Once the proposals are published in early 2023 a decision on which way to go will have to be made and then to become law any proposals will have to negotiate 705 MEPs, 7 political groups, 27 national delegations, 22 (sub-)committees and 44 EP delegations.
The constitutional framework that proposals have to pass through involves several readings and votes in the European Parliament and in the Council of Ministers with its mix of unanimous and qualified majority voting (where abstentions can be counted as no votes). This is aimed at achieving a consensus and is a fraught process where polarised views are involved. The so-called “triologue” where the Commission, Parliament and Council of Ministers seek compromise agreements will be complex.
The divisions (political, policy and public opinion) between and within countries on this technology are profound and therefore the timescale is likely to be long. It is possible that no agreement will be reached – in which case the proposals fail.
In addition to all this, the Presidency of the Council of Ministers in the EU (the sole legislative body) changes every 6 months and each new presidency brings a different focus to legislative areas. The European Commission also elects a new President every 5 years with the next election coming in 2024.
This bill is seen as an important symbol of the UK’s independence from EU and a flagship of the government’s wider deregulation agenda. It is ironic that, in its increasingly desperate attempts to promote a bill that has been criticised by policy experts, the scientific community, food producers, supermarkets, animal welfare campaigners and a broad range of civil society groups, the government is now trying to promote the idea that the EU will be following our lead.

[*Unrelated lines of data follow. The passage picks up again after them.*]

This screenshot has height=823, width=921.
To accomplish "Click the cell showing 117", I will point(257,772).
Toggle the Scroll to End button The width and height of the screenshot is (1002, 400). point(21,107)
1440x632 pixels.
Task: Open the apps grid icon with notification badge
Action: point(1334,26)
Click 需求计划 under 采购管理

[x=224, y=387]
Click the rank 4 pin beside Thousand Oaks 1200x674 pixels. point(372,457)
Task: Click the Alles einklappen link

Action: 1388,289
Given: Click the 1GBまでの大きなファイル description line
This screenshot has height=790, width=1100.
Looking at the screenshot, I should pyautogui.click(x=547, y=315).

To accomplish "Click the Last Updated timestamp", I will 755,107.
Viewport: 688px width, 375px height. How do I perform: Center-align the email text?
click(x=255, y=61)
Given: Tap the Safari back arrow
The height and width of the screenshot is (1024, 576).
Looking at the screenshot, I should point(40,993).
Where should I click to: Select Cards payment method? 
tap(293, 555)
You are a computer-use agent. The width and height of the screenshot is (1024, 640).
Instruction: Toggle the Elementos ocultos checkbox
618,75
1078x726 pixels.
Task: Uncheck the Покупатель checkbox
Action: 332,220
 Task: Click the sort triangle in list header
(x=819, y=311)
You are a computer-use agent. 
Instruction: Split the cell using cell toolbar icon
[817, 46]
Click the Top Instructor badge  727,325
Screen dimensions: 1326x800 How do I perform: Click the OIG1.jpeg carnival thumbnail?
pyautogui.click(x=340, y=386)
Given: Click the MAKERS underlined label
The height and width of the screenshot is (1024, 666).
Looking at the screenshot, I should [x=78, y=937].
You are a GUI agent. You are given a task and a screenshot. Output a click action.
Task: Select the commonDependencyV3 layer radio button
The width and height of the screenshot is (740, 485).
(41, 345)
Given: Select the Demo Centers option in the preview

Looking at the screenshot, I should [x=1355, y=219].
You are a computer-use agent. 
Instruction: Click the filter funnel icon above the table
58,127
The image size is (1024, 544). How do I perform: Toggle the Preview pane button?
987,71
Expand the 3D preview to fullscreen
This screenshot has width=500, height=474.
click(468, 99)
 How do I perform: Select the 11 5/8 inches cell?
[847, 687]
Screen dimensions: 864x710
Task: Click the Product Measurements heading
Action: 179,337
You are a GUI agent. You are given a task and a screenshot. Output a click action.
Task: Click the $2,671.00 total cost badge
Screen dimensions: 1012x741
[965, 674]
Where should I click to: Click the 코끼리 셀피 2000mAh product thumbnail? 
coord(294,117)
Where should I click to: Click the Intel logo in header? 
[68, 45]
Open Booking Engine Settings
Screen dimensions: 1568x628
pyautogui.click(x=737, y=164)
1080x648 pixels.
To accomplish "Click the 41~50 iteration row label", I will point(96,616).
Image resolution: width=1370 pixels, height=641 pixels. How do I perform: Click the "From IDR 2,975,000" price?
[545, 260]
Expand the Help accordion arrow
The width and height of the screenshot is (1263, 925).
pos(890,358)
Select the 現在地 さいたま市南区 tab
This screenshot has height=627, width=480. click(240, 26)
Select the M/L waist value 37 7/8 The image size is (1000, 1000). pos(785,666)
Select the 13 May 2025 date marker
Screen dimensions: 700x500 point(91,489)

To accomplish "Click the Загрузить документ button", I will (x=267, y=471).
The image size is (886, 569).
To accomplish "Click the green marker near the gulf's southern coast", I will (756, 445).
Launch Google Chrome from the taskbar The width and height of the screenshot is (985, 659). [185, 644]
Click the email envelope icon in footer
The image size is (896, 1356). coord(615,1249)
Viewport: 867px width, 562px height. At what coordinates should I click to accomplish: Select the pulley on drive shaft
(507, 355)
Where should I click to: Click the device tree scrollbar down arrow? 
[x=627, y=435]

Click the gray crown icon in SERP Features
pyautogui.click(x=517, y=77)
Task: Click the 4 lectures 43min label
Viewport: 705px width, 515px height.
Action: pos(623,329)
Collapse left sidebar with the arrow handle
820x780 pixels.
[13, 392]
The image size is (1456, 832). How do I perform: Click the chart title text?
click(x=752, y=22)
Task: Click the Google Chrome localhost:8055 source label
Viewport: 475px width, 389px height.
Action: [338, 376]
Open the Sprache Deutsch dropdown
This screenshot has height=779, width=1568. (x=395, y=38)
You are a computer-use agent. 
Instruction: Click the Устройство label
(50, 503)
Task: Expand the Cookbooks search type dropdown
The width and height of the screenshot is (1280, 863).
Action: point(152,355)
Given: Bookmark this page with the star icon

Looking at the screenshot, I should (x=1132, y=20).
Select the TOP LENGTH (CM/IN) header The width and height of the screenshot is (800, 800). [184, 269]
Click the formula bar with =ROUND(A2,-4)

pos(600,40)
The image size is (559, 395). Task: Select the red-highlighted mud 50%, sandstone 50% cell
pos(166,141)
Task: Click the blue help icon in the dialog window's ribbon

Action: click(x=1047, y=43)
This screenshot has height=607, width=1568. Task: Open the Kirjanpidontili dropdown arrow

Our view is that it is unlikely we will see anything from Europe before 2025 and because of the strong opposition to EU proposals from Member States, especially from Germany and France, it is unlikely the EU would follow the UK path of near total deregulation. In addition, the EU has stated that gene edited animals are not being considered at all at this time.
The most likely outcome in the EU is that a compromise which satisfies no-one will be reached but will include provisions for labelling, traceability, and various levels of assessment and oversight of health and environmental safety based on a form of precaution.
The least likely outcome is a regulation which mirrors the current English proposals and our parliamentarians and the Department of Environment should stop pushing this false narrative.